#### TEXTE SOURCE:
>>>>

Paul Gavault fût un des auteurs les plus joués et les plus applaudis de 1896 à 1914. La presse de l’époque écrivait qu’il était un auteur heureux car il comptait de nombreux succès, entre autres, "Ma Tante d’Honfleur", "Le bonheur sous la main" ou "La petite chocolatière".

Critiques relevées en 1912 à l’occasion de la sortie de la pièce "Le bonheur sous la main" jouée au théâtre des Variétés:
Henry Bidon pour le
journal des débats : « Les situations amusent, le dialogue est adroit, filé avec goût et quelquefois d’un joli sentiment.».
Robert Catteau pour
Paris Midi : « C’est l’œuvre d’un homme de théâtre remarquablement adroit, qui se joue de toutes les difficultés techniques, qui ruse avec elles.».
M. Adolphe Aderer dans Le Petit Parisien : « L’auteur sait avec une grande habileté faire rebondir l’intérêt, quand il va faiblir. Il y a de la gaieté et de l’esprit.».
De 1916 à 1919 il organise et rédige " Les conférences de l’Odéon" au nombre de 34.

Il écrit seul ou en collaboration plus de 40 pièces de théâtre ainsi que les textes des opérettes "Shakespeare" en 1889, "Le jockey malgré lui" en 1902, "Le père de Paul" et en 1904 une opérette avec le compositeur Gaston Serpette qui mourût avant de terminer l’œuvre.
 

Le cinéma
Il fait jouer de grands acteurs comme Mistinguett dans "Le bonheur sous la main" en 1912, Raimu en 1921 dans "La petite chocolatière" ou Pauline Carton dans "Le Paradis perdu" en 1933.
Devant les succès remportés par les pièces de Paul Gavault, le cinéma s’empare de quelques œuvres et en collaboration avec l’auteur pas moins de 8 films sont portés à l’écran :

-  "L’idée de Françoise", Robert Saindreau (1923)

<<<<

#### EXTRAIT DES DONNÉES:

>>>>

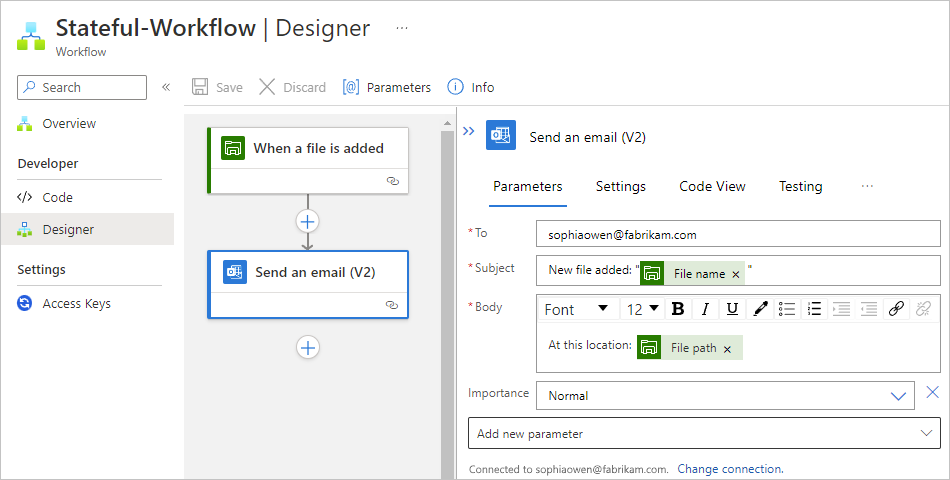Open the Settings tab of the action

click(x=621, y=186)
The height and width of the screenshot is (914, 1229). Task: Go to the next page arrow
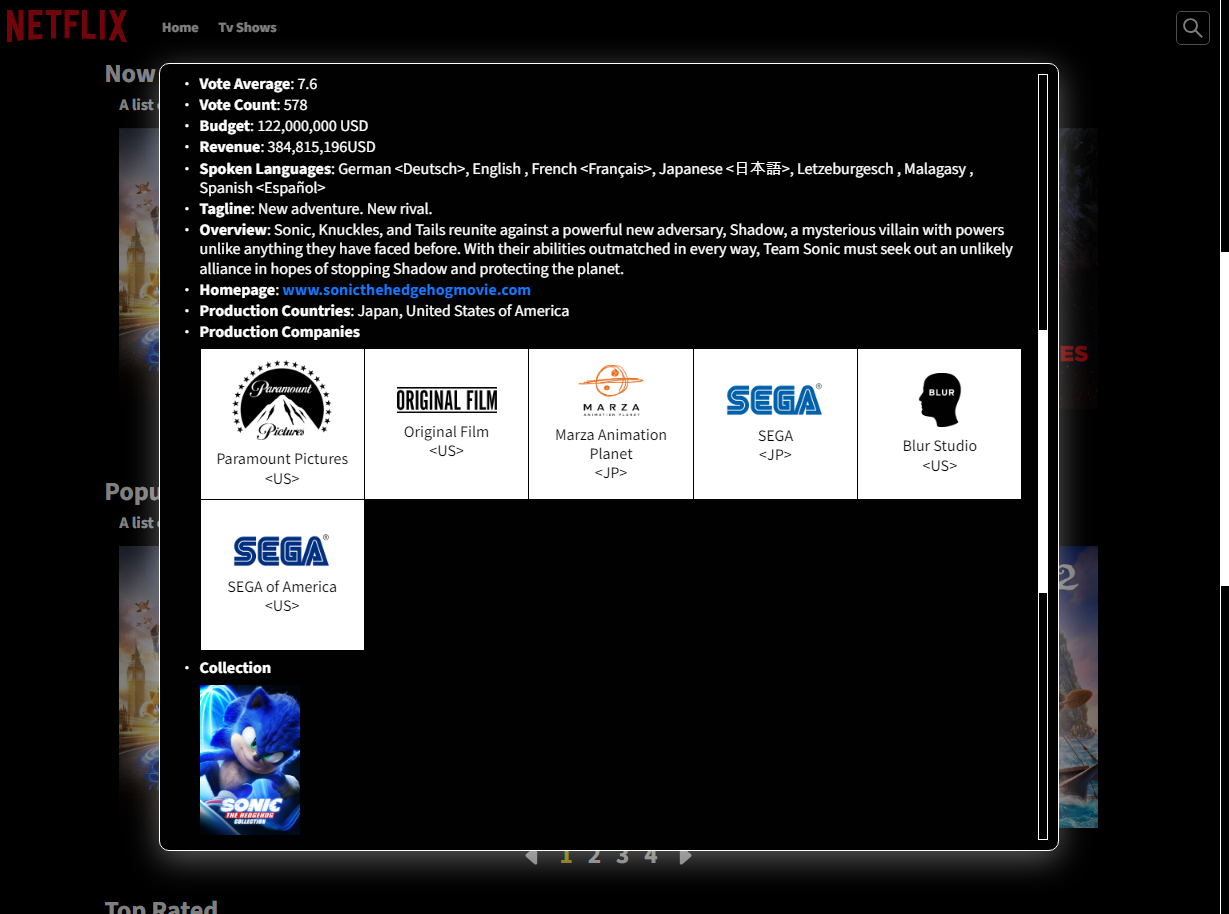click(685, 857)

<<<<

#### SÉRIE D'EXERCICES:
- a) Répondez aux questions suivantes à partir du passage sur Paul Gavault, en marquant vos réponses de la même façon.
(i) Dans quel théâtre la pièce "Le bonheur sous la main" a-t-elle été jouée en 1912 ?
(ii) Combien de conférences de l'Odéon Paul Gavault a-t-il organisées et rédigées ?
(iii) Quel acteur a joué en 1921 dans "La petite chocolatière" ?
- b) Dans le passage sur Paul Gavault, recopiez la partie qui commence aux mots « Il écrit seul » et s'arrête après « Robert Saindreau (1923) », en remplaçant « grands acteurs » par « célèbres acteurs ».

#### RÉPONSES COMPLÈTES:
- a)
(i) Au théâtre des Variétés.
(ii) 34.
(iii) Raimu.

- b)
Il écrit seul ou en collaboration plus de 40 pièces de théâtre ainsi que les textes des opérettes "Shakespeare" en 1889, "Le jockey malgré lui" en 1902, "Le père de Paul" et en 1904 une opérette avec le compositeur Gaston Serpette qui mourût avant de terminer l’œuvre.
 

Le cinéma
Il fait jouer de célèbres acteurs comme Mistinguett dans "Le bonheur sous la main" en 1912, Raimu en 1921 dans "La petite chocolatière" ou Pauline Carton dans "Le Paradis perdu" en 1933.
Devant les succès remportés par les pièces de Paul Gavault, le cinéma s’empare de quelques œuvres et en collaboration avec l’auteur pas moins de 8 films sont portés à l’écran :

-  "L’idée de Françoise", Robert Saindreau (1923)